Things to do:
A. In the passage on probability theory, please replace "tensor categories" with "monoidal categories" and write out the part from "I am not a category" to "I am aware!).".
B. Render the listing lines from the line with "Screen dimensions: 560x373" through the last line of the listing as a Markdown table with the columns Nr and Line, skipping blank lines. Leave the pictures out of the answer.

Document segment:

* Begin *

I am not a category theorist, and my taste for how much categorical language to use is probably towards the middle of the spectrum: that is, I like to use a very small categorical vocabulary (morphisms, functors, products, coproducts, etc.) as often as seems relevant (which is very often!). It would be a somewhat different question to develop a truly categorical take on probability theory. There is definitely some nice mathematics here, e.g. I recall an arxiv article (unfortunately I cannot put my hands on it at this moment) which discussed independence of events in terms of tensor categories in a very persuasive way. So answers which are more explicitly categorical are also welcome, although I wish to be clear that I'm not asking for a categorification of probability theory per se (at least, not so far as I am aware!).

* End *

Provided entries:
* Begin *

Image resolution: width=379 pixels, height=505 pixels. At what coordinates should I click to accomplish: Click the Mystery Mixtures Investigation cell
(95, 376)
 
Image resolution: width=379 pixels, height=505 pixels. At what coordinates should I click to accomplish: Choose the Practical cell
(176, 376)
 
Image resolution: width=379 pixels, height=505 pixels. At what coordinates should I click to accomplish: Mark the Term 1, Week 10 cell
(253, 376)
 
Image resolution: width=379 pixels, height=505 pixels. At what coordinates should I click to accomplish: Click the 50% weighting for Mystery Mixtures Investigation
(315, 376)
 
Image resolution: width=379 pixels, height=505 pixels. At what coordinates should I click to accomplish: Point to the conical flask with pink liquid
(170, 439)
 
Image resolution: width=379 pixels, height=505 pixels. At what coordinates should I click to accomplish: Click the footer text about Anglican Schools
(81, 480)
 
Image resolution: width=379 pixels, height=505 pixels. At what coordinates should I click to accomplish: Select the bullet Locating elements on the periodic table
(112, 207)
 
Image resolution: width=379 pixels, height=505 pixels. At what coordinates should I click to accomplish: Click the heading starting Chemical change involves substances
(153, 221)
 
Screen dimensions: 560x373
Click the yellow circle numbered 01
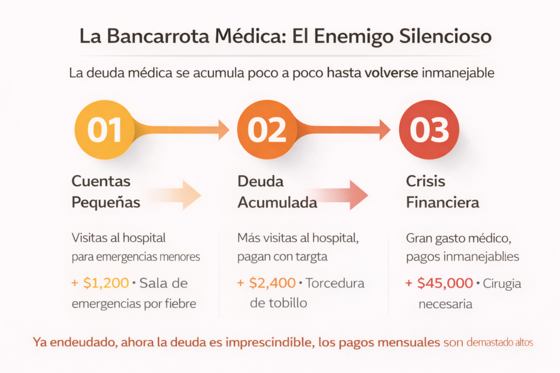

* End *

Worked solutions:
A.
I am not a category theorist, and my taste for how much categorical language to use is probably towards the middle of the spectrum: that is, I like to use a very small categorical vocabulary (morphisms, functors, products, coproducts, etc.) as often as seems relevant (which is very often!). It would be a somewhat different question to develop a truly categorical take on probability theory. There is definitely some nice mathematics here, e.g. I recall an arxiv article (unfortunately I cannot put my hands on it at this moment) which discussed independence of events in terms of monoidal categories in a very persuasive way. So answers which are more explicitly categorical are also welcome, although I wish to be clear that I'm not asking for a categorification of probability theory per se (at least, not so far as I am aware!).

B.
| Nr | Line |
|---|---|
| 1 | Screen dimensions: 560x373 |
| 2 | Click the yellow circle numbered 01 |